The government is willing to “provide indemnity” to any investors, be they the project’s original architects or otherwise, to ensure the controversial Alberta-B.C. project is able to proceed, Morneau told a news conference Wednesday.
The announcement, coming on the very day when the company’s Calgary-based Canadian operation is scheduled to hold its annual meeting, bore the hallmarks of an effort to ratchet up the pressure in advance of Kinder Morgan’s May 31 deadline.
Amid mounting opposition from the B.C. government, environmental groups and protesters, not to mention skittish investors, the company last month halted all non-essential spending on its $7.4-billion plan to double an existing pipeline between Edmonton and Burnaby.
“We are willing to indemnify the Trans Mountain expansion against unnecessary delays that are politically motivated,” Morneau said — a reference to B.C. Premier John Horgan’s ongoing refusal to allow the project to proceed, despite federal jurisdiction.

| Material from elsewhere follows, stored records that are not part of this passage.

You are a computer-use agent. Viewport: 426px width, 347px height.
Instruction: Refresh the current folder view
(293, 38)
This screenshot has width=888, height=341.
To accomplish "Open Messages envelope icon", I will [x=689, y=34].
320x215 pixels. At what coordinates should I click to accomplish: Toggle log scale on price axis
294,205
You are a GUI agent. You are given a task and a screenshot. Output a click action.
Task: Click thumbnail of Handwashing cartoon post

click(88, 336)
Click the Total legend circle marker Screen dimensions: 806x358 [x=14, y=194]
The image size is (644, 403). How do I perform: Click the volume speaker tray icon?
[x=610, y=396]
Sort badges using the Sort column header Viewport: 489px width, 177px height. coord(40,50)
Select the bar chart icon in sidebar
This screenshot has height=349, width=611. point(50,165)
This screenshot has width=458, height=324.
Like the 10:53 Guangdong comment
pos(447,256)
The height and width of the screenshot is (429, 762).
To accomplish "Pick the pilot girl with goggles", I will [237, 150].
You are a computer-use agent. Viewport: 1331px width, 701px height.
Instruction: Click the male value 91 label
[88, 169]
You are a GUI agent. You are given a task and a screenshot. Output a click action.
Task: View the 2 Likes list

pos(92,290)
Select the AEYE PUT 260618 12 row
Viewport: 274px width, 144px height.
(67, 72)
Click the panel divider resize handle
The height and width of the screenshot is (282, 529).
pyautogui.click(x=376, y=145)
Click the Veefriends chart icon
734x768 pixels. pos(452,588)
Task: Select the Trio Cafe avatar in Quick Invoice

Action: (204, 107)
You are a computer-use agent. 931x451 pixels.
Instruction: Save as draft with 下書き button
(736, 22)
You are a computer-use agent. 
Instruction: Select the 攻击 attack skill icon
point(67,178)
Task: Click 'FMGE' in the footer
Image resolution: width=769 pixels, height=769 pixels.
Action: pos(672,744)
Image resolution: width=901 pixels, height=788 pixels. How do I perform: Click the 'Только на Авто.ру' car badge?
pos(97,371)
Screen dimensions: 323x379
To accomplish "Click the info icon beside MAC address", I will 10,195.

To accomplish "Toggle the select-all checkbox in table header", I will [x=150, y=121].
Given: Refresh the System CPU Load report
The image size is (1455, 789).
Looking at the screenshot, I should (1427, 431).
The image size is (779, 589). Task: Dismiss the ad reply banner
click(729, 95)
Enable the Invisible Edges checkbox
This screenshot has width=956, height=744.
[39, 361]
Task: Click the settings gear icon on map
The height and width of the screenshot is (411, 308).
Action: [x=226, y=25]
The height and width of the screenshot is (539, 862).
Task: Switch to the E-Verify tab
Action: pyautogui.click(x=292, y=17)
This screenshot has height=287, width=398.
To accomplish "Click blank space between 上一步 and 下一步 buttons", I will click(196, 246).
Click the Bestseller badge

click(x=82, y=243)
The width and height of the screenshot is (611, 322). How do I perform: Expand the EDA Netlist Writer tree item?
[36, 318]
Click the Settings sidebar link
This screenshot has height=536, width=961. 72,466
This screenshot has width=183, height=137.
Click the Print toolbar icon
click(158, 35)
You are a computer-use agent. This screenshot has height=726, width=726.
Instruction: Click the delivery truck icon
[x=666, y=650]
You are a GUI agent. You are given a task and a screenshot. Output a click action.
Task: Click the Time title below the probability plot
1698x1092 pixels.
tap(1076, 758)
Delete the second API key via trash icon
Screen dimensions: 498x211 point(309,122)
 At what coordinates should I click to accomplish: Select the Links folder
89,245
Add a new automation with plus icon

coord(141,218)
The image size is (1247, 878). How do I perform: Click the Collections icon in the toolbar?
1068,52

“If Kinder Morgan is not interested in building the project — we think plenty of investors would be interested in taking on this project, especially knowing that the federal government believes it is in the best interest of Canadians and is willing to indemnity to make sure it gets built.”
He said investors need certainty in order to back a project that the government has repeatedly insisted is in the national interest, but steadfastly refused to say what sort of dollar figures are currently on the table.